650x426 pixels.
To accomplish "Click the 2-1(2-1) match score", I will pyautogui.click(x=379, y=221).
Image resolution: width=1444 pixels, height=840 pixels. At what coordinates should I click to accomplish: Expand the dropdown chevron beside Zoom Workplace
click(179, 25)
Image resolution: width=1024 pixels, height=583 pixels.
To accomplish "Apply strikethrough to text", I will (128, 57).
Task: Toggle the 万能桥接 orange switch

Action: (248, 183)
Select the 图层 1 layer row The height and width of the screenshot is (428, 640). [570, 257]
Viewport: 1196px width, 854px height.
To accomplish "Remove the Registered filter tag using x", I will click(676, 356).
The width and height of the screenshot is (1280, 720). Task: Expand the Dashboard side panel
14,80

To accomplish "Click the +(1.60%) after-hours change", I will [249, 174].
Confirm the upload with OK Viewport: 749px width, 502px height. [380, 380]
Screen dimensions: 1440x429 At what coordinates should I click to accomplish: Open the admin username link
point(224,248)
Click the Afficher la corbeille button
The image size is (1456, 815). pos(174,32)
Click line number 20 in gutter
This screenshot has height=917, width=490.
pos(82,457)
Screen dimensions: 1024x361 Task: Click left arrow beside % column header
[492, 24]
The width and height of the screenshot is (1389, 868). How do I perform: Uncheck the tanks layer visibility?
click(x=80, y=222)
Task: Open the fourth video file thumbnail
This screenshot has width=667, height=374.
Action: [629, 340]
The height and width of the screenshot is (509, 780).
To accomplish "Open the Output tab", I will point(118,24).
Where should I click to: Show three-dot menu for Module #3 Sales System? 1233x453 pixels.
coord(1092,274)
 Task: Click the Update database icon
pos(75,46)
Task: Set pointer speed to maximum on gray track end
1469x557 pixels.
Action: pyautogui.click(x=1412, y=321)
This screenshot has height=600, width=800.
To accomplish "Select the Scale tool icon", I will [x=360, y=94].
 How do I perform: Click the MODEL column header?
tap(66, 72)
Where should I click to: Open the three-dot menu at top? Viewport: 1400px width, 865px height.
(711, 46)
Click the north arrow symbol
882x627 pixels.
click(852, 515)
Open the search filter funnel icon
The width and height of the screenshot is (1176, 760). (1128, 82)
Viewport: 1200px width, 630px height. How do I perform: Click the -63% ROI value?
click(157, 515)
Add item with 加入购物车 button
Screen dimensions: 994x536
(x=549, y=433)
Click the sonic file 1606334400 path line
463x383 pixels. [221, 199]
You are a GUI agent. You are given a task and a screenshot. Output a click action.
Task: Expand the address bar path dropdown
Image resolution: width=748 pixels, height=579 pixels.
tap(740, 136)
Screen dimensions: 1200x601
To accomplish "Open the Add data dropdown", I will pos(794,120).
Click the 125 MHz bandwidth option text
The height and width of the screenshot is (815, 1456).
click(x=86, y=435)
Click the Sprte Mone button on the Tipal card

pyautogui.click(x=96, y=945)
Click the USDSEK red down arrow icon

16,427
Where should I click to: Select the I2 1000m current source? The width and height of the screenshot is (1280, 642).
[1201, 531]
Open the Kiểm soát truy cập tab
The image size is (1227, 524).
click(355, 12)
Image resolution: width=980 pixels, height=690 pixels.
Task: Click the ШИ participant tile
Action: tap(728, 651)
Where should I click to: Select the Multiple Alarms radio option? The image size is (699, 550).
#####
• **ACTIVITY**:
What lines in the material include the string "will"? Pull each one out.

• **RESPONSE BOX**:
To accomplish "Click the 2-1(2-1) match score", I will pyautogui.click(x=379, y=221).
To accomplish "Apply strikethrough to text", I will (128, 57).
To accomplish "Remove the Registered filter tag using x", I will click(676, 356).
To accomplish "Click the +(1.60%) after-hours change", I will [249, 174].
To accomplish "Open the Output tab", I will point(118,24).
To accomplish "Select the Scale tool icon", I will [x=360, y=94].
To accomplish "Open the Add data dropdown", I will pos(794,120).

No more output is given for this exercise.